Are all your SMSF eggs in one basket?
The ATO is concerned that, “a lack of diversification or concentration risk, can expose the SMSF and its members to unnecessary risk if a significant investment fails.”
This does not mean that you must have diversity in your fund. A lack of diversity might be a strategic decision by the trustees but you need to be able to prove that the strategy was an active decision. Section 4.09 of the Superannuation Industry (Supervision) Regulations require that trustees “formulate, review regularly and give effect to an investment strategy that has regard to the whole of the circumstances of the entity.”
To do that you need to:
- Recognise the risk involved in the investment, its objectives and the cash flow of the fund
- Review the diversity of the investment strategy (or otherwise) and the exposure of a lack of diversity
- Assess the liquidity of the investment and cashflow requirements of the fund
- Assess the ability of the fund to discharge its liabilities, and
- Review and have in place appropriate insurance cover for members and assets
Importantly, you need to be able to justify how you formulated your strategy if the ATO asks.
The 17,700 people being contacted by the ATO hold 90% or more of the fund’s assets in a single asset or single asset class.
Property is one of the problem areas the ATO is looking at. With property prices at a low point, the asset value of many funds has diminished.
In addition, debt taken on by SMSFs has significantly increased.
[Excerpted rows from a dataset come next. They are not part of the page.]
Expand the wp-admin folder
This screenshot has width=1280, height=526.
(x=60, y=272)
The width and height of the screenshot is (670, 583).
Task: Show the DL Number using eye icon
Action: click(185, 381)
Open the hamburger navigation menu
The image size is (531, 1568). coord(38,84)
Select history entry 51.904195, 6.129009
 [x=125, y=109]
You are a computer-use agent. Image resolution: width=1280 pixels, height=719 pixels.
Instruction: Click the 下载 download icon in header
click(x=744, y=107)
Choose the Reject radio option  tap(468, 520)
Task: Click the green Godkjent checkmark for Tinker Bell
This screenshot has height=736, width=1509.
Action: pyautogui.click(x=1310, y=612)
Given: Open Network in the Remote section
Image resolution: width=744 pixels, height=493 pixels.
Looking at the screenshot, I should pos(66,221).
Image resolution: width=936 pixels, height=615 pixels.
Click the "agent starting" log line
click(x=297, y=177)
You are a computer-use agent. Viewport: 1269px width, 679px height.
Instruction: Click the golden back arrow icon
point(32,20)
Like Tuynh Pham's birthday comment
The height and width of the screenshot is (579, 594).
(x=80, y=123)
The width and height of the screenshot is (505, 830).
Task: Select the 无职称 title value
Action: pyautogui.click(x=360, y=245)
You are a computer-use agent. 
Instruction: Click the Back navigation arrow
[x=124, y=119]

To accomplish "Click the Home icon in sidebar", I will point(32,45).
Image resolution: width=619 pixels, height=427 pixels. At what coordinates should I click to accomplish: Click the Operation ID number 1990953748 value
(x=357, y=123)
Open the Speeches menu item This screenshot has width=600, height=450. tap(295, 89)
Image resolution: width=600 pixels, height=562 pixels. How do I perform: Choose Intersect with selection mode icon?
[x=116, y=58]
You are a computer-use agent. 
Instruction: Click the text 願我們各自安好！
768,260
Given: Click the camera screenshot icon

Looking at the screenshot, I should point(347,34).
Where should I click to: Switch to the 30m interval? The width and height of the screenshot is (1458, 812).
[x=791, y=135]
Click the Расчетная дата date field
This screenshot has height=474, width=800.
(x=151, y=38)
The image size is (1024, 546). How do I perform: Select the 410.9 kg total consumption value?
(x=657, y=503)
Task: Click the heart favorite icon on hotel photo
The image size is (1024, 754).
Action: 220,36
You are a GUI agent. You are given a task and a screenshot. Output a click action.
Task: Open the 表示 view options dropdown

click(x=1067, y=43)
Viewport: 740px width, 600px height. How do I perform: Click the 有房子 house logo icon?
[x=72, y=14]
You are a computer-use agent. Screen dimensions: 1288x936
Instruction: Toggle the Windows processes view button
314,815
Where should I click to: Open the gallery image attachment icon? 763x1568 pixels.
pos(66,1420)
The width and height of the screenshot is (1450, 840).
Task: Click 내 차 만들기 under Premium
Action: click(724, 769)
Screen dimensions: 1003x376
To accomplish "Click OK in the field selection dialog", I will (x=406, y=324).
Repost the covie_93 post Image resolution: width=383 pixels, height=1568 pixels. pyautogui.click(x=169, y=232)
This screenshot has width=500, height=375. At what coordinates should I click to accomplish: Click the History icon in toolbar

The number of SMSFs using Limited Recourse Borrowing Arrangements (LRBAs) to purchase property has increased significantly from 13,929 (or 2.9% of all SMSFs) in 2013, to 42,102 (or 8.9% of all SMSFs) in 2017. For SMSFs that have purchased property through an LRBAs, on average, these LRBAs represent 68% of total assets of the funds.
LRBAs are most common in SMSFs with a net fund size (total assets excluding the value of the amount borrowed) of between $200,000 and $500,000. In 2017, the average borrowing under a LRBA was $380,000 and the average value of assets was $768,600.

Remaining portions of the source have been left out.